A magnitude 7.6 earthquake shook the Caribbean Sea early Tuesday night. The earthquake occurred west of Jamaica at a depth of 6.2 miles (10 km).
The earthquake triggered tsunami warnings for areas within 621 miles (1,000 km) of the quake's epicenter.
However, all tsunami advisories were canceled throughout the Caribbean and Central America later on Tuesday night.
No damage has been reported from this event, despite the high magnitude and several strong aftershocks.

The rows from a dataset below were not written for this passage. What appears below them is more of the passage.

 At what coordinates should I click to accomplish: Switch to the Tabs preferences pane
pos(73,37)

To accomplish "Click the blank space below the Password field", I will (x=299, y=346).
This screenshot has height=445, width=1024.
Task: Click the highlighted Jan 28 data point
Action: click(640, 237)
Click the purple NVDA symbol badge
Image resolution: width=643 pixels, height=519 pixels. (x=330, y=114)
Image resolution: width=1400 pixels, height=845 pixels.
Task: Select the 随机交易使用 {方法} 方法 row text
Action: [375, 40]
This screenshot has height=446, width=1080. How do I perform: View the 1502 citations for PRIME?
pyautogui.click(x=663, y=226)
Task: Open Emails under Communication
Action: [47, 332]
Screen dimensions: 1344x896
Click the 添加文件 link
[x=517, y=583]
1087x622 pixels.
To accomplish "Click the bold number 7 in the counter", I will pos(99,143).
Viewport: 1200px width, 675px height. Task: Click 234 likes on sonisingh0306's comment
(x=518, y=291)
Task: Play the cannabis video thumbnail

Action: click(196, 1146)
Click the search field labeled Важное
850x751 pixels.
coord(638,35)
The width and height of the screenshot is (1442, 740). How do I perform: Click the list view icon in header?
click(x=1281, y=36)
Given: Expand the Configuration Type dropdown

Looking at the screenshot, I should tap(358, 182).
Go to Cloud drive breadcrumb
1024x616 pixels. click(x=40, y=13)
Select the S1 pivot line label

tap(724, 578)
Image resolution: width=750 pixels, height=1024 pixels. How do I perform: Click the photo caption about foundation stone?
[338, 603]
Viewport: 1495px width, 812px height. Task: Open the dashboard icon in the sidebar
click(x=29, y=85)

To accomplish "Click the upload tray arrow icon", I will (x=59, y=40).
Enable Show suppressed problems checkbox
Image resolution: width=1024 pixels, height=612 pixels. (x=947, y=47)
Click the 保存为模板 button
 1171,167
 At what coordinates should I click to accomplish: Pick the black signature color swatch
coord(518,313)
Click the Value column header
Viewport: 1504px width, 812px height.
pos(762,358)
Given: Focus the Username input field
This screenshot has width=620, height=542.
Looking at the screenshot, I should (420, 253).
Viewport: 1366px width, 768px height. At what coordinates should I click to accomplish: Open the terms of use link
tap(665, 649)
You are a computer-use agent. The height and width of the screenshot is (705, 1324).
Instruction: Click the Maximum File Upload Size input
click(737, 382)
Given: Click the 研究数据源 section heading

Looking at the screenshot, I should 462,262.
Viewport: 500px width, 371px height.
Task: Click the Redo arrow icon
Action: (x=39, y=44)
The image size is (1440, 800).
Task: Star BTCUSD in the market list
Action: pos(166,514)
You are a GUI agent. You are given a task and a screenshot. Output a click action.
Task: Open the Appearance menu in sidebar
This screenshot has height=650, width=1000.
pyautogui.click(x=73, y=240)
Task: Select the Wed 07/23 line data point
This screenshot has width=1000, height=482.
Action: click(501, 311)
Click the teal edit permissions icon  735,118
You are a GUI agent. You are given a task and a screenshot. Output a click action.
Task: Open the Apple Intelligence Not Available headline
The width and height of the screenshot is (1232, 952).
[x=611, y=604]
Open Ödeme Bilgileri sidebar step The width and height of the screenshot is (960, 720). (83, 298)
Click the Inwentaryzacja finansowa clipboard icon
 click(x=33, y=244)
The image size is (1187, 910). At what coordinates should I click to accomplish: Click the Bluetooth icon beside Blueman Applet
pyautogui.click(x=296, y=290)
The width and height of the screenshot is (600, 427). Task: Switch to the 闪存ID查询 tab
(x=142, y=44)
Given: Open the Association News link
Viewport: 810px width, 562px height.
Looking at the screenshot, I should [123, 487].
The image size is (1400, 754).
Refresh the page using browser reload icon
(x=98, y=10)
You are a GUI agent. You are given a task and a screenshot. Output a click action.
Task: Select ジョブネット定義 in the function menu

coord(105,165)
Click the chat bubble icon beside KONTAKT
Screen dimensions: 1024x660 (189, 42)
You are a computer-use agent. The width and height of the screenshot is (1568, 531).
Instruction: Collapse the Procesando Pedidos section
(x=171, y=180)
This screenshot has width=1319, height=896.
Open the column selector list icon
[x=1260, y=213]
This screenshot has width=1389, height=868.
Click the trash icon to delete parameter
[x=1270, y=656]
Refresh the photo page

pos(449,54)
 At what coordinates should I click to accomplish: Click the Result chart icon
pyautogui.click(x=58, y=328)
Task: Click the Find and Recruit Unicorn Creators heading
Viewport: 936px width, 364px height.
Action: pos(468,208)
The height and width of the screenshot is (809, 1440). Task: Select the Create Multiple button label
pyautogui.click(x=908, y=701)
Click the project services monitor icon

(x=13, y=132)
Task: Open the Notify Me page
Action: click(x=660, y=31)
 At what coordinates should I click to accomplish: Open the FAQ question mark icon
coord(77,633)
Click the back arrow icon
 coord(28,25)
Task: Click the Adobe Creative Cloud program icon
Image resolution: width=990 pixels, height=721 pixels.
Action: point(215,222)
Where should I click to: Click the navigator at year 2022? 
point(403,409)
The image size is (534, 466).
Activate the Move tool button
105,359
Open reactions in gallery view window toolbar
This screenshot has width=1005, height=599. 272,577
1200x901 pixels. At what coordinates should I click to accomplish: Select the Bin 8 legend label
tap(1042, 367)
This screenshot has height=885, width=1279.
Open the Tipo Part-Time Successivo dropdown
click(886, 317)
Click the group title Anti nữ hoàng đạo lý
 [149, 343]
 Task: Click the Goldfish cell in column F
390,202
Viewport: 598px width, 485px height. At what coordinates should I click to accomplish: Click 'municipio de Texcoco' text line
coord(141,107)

“We have reports that it was felt in the majority of the country, but we don’t have reports of damage,” said Lizandro Rosales, director of Honduras’ contingencies commission.
Hazardous tsunami waves up to 3.3 feet (1 meter) above tide level were possible for some coasts of Honduras and Belize, according to the National Tsunami Warning Center (NTWC).
Smaller changes in sea levels were possible for other areas in the Caribbean, including Mexico, Cuba, Jamaica, Belize, Honduras and Cayman Islands.
Quickly receding water was observed along the shores of Belize shortly after the earthquake. Some reports indicate the water has receded up to 10 feet.
However, the National Weather Service Pacific Tsunami Warning Center indicated that "there is no longer a tsunami threat from this earthquake" by 10:48 p.m. CDT Tuesday.
Tuesday night's earthquake was stronger than the magnitude 7.0 earthquake that devastated Haiti on Jan. 12, 2010.
Two aftershocks have occurred since the original earthquake, at magnitudes 4.3 and 4.5. Both were recorded within 50 kilometers of the original epicenter.